Arguably the biggest priority for the Falcons this off-season is improving up front. This team got pushed around too much last year, and if they intend to make a championship run in the coming years that has to change. Their offensive line is going to have to go from a glaring weakness to an obvious strength.

The Falcons will first need to make decisions on whether to bring certain players back. Todd McClure is a free agent, and it appears he intends to keep playing. But McClure turns 35 in two weeks, and with the intense focus on improving in the trenches, the time seems ripe to move on and try to get younger here. The Falcons have Joe Hawley waiting in the wings. Hawley did not particularly shine at center early in the season, but the experience he added later in the year playing guard should help him improve there.

The Falcons will also need to make a decision on whether to bring back Sam Baker. Many are speculating that the Falcons will part ways with Baker due to his salary and the disappointing 2011 he had. Baker showed promise early in his career, playing well in his first two seasons, but has showed almost no improvement, if not regression over the past two seasons. The team tried him at right guard and as a blocking tight end late in the season, and neither position switch really worked. So it’s likely that the team will part ways, saving money and moving on.
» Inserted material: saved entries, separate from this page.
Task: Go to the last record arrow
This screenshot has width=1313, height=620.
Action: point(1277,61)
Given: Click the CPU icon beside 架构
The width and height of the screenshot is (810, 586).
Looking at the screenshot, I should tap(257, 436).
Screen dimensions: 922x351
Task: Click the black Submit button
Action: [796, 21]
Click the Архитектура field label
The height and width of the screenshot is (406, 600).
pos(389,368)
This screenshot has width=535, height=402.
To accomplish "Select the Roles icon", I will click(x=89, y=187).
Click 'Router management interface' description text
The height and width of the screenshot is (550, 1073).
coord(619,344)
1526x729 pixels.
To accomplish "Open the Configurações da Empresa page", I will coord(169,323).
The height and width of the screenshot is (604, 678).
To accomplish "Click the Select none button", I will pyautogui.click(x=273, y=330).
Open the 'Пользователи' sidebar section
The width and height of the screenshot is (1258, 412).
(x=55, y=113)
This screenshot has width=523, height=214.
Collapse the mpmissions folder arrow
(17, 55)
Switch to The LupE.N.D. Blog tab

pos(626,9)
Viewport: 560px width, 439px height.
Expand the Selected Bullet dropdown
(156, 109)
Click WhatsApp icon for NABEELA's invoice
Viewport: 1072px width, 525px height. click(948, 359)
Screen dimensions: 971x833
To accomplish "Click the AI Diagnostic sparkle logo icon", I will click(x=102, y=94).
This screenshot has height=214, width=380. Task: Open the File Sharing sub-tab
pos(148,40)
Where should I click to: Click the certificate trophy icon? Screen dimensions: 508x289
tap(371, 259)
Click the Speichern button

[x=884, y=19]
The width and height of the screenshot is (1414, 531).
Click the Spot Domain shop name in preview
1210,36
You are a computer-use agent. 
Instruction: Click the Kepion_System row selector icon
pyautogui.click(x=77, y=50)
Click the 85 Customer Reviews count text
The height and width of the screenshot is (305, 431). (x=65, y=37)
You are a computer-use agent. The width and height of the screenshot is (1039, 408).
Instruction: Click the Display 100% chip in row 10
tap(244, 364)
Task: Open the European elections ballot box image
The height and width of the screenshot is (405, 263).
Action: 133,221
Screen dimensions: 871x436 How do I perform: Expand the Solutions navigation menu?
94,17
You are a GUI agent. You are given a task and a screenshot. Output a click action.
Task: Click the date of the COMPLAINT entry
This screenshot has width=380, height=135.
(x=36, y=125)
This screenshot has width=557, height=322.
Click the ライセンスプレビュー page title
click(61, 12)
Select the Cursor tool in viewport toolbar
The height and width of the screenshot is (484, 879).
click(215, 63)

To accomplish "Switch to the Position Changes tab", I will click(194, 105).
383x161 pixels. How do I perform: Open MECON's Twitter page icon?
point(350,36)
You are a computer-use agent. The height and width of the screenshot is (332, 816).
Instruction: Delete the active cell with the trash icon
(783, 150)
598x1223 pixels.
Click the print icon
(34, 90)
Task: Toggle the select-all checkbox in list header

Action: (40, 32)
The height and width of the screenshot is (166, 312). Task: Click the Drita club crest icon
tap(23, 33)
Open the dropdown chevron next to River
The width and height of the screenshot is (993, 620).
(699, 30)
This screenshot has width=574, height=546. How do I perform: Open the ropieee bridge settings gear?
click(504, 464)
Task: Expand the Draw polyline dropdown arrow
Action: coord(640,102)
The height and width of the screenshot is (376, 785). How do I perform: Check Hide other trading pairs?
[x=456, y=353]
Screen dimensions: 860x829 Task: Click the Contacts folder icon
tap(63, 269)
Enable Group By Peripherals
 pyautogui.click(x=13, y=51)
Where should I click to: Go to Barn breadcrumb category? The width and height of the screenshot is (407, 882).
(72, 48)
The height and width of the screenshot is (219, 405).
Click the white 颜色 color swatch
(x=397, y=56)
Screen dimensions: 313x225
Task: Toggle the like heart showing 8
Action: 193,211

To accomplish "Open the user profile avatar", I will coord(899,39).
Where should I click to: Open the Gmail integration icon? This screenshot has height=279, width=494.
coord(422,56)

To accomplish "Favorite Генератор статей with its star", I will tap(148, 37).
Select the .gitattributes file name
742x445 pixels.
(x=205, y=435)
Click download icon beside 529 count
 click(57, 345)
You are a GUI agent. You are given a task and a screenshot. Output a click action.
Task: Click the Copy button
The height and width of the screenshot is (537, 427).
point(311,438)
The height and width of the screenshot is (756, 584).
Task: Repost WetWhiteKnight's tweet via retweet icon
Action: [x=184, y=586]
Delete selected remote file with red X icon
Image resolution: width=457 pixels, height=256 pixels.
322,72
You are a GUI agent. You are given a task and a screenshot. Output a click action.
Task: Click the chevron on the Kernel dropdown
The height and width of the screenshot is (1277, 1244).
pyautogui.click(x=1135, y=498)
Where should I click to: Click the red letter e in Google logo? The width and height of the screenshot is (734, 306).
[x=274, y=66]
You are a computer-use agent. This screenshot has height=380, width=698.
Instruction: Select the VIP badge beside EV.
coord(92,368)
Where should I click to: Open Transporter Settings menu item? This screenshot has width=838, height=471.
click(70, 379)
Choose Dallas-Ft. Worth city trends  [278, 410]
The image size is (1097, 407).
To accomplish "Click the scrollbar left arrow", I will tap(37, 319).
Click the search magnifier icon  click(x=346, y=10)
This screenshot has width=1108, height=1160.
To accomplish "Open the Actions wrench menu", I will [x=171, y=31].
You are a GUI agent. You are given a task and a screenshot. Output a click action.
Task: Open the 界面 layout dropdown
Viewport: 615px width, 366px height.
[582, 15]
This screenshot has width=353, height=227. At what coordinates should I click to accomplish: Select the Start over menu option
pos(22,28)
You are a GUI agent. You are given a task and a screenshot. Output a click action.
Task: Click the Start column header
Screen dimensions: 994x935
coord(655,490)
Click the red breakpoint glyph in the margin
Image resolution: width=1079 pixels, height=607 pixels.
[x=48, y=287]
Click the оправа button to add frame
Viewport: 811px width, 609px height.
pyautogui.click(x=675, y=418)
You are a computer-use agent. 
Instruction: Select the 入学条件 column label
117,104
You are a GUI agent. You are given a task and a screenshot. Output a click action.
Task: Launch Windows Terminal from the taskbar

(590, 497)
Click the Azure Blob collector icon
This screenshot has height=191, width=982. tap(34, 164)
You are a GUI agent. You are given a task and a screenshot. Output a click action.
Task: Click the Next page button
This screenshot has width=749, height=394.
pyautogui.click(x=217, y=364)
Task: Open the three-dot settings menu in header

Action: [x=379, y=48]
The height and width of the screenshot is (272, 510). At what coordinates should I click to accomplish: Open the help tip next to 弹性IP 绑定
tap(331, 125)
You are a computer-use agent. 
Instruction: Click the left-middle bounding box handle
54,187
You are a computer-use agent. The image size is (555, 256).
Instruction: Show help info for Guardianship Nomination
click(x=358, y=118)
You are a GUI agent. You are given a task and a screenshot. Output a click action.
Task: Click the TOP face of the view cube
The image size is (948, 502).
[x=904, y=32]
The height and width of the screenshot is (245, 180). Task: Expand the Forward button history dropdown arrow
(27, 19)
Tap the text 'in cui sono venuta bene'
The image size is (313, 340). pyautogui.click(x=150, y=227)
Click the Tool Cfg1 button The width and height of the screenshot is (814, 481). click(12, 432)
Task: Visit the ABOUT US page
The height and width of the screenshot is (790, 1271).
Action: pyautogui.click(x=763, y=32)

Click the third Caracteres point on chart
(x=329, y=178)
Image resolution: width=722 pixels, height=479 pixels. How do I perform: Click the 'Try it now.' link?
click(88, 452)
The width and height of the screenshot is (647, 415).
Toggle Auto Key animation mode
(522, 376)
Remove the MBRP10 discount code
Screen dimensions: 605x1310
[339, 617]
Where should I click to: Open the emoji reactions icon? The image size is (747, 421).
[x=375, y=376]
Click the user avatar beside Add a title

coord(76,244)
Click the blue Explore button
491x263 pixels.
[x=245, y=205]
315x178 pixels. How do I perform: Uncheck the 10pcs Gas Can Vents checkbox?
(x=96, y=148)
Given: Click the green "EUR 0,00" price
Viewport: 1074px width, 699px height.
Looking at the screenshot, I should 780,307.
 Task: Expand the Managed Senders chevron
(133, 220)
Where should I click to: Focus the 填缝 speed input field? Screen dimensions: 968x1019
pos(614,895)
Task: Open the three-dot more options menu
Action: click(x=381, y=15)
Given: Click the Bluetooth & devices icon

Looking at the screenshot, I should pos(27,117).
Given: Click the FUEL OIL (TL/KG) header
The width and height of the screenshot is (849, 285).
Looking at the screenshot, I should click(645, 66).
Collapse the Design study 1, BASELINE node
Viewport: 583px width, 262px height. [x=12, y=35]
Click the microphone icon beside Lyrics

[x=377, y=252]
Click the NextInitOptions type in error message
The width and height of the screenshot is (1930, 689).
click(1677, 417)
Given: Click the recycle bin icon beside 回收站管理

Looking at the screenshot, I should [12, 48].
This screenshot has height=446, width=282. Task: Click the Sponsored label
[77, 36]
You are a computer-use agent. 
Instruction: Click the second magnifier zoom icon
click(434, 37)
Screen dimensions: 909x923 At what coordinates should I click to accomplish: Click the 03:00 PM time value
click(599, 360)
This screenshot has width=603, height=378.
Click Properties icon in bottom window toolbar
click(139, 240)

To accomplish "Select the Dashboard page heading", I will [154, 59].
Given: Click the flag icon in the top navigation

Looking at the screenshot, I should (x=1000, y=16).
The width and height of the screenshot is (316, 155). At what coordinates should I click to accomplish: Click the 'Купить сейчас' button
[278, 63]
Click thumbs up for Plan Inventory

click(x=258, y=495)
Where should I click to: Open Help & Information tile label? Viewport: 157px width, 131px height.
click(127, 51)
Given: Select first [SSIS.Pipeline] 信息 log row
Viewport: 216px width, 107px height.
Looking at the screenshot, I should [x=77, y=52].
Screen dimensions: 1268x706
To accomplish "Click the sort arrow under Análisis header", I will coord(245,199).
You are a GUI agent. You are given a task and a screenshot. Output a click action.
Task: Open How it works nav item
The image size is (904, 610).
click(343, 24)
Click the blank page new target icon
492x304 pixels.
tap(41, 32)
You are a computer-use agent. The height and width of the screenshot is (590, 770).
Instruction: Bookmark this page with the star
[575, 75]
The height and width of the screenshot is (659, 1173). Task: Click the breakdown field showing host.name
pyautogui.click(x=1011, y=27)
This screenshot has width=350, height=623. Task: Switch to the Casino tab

If the team shows trust in Hawley to man the pivot spot, that will mean more than likely the team will focus on upgrading the left tackle position and right guard spot this off-season.

Will Svitek was a decent replacement for Baker at left tackle, but as he got more experience there he was exposed a bit more. The team should be on the lookout for a long-term solution at this position. But without a first round pick in the draft, it will be hard to find a good left tackle ready to start right away in the draft. That could mean the Falcons scour the free agent market looking for quality left tackle candidates.

A few players such as Jared Gaither (San Diego) and Demetrius Bell (Buffalo) rise to the top of the list. Although there is some talk that the Chargers could dump Marcus McNeill due to his high salary and his neck and back injuries, Gaither is probably not likely to return to San Diego. Back injuries also forced Gaither to miss all of the 2010 season and some of 2009. But prior to those injuries, he was considered one of the top young left tackles in the league. He signed with the Chiefs this past off-season to try and resurrect that reputation, but he did little besides serving as a third tackle and tight end. But when he was picked up by the CHargers in Week 13, he started to play well down the stretch.

Gaither’s past injury issues probably means that whatever team, Falcons included, should not break the bank for him. But he’s a big, physical player that if his strength is back is capable of going up against the better pass rushers in the league and a clear upgrade over what the Falcons have at the position.

Bell has also dealt with his share of injuries, missing a big chunk of this past year with a broken collarbone, before a knee injury put him on IR before the final game of the season. He also missed half of the 2009 season with knee problems. Bell looked like a player that was finally emerging into a capable left tackle this year before injuries sapped him. But he struggled in both previous seasons as the Bills left tackle. It appears the Bills want to keep him, but he may decide to move on because they intend to have him compete with second-year Chris Hairston for the starting job. Bell may opt to go to a team where he is more appreciated. Bell has always been noted for his athleticism, being the son of former NBA super star Karl Malone. The question the Falcons must ask is whether or not his issues with injuries are going to be a problem going forward, and whether he’s a one-year wonder that will pick up where he left off before getting hurt this season.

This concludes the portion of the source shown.